++++ Metin ++++
Doğrudan konuşma sinemada ‘öznel’ olana karşılık gelir. Doğrudan konuşmada yazar kenara çekilir ve sözü tırnak işaretleri içine yerleştirerek karakterine verir:

“Ozan önümde tırmanmaya başladı bu veçhile,

Diyerek ‘Haydi vakittir!’ Güneş değdi meridyene,

Diğer yerde okyanus boyunca yükselen gece,

Bastı şimdi ayağını Fas’ın üzerine.”*

Dante doğrudan konuşma yoluyla nazik pedagogun sözlerini aktarır. Bir senarist şu ifadeleri kullandığında: “Accattone’de görüldüğü gibi, Stella kirli küçük çayırda yürüyor” ya da “Cabiria’nın gözlemleyen ve gören yakın çekimi… Orada, akasyaların arasında, bazı gençler ilerliyor, enstrüman çalıyor ve dans ediyor” – filmin çekimi ve daha çok kurgusu sırasında “öznel” haline gelecek olanların ana hatlarını çizer. Ünlü “öznel”ler, belki de abartıdan dolayı, eksik değildir: tüm dünyayı tabutta yatan birinin görebileceği gibi, yani aşağıdan yukarıya ve hareket halinde gören cesedin öznelliğini düşünün.

Nasıl ki yazarlar, serbest dolaylı konuşma gibi bir işlemin teknik farkındalığına her zaman tam olarak sahip değillerse, sinemacılar da şimdiye kadar böyle bir işlemin üslup koşullarını tamamen farkında olmadan ya da çok yaklaşık bir farkındalıkla yaratmışlardır.

Bununla birlikte, sinemada da serbest dolaylı konuşma mümkün olduğu kesindir: bu işlemi (edebi analoğa kıyasla sonsuz derecede daha az açık ve karmaşık olabilen) “serbest dolaylı öznellik” olarak adlandıralım. Ve “serbest dolaylı konuşma” ile “iç monolog” arasında bir fark oluşturduğumuza göre, “serbest dolaylı öznellik”in bu iki işlemden hangisine daha yakın olduğunu görmemiz gerekecek.
++++ Toplanan Veriler ++++
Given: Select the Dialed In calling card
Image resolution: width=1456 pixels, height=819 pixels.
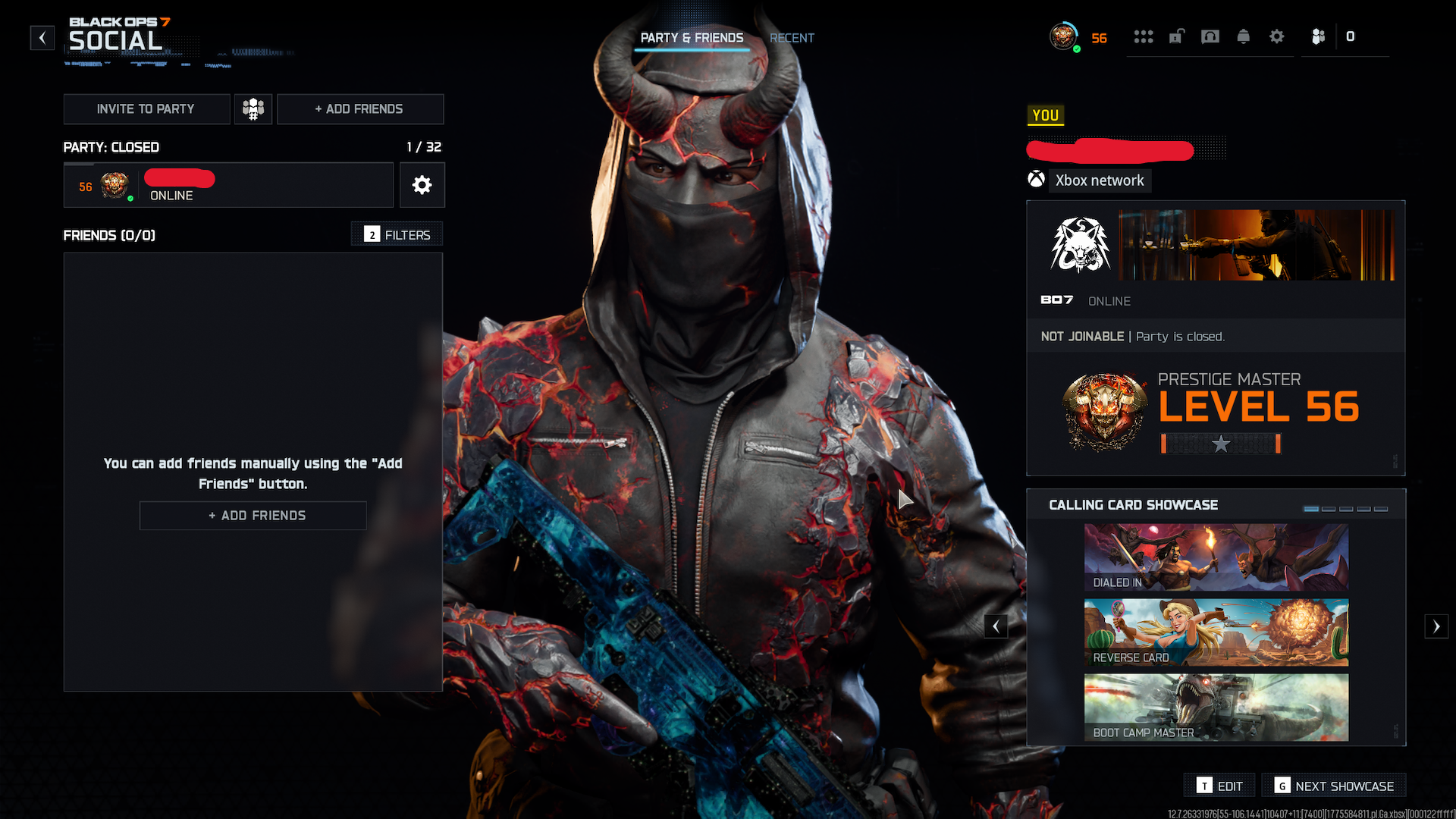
++++
Metne göre aşağıdaki soruları yanıtlayın.
1. Doğrudan konuşma sinemada neye karşılık gelir?
2. Dante doğrudan konuşma yoluyla kimin sözlerini aktarır?
3. Sinemadaki serbest dolaylı konuşma işlemi için hangi adın kullanılması önerilir?

Alıştırma Yanıtı:
1. Doğrudan konuşma sinemada "öznel" olana karşılık gelir.
2. Dante, nazik pedagogun sözlerini aktarır.
3. Bu işlem için "serbest dolaylı öznellik" adı önerilir.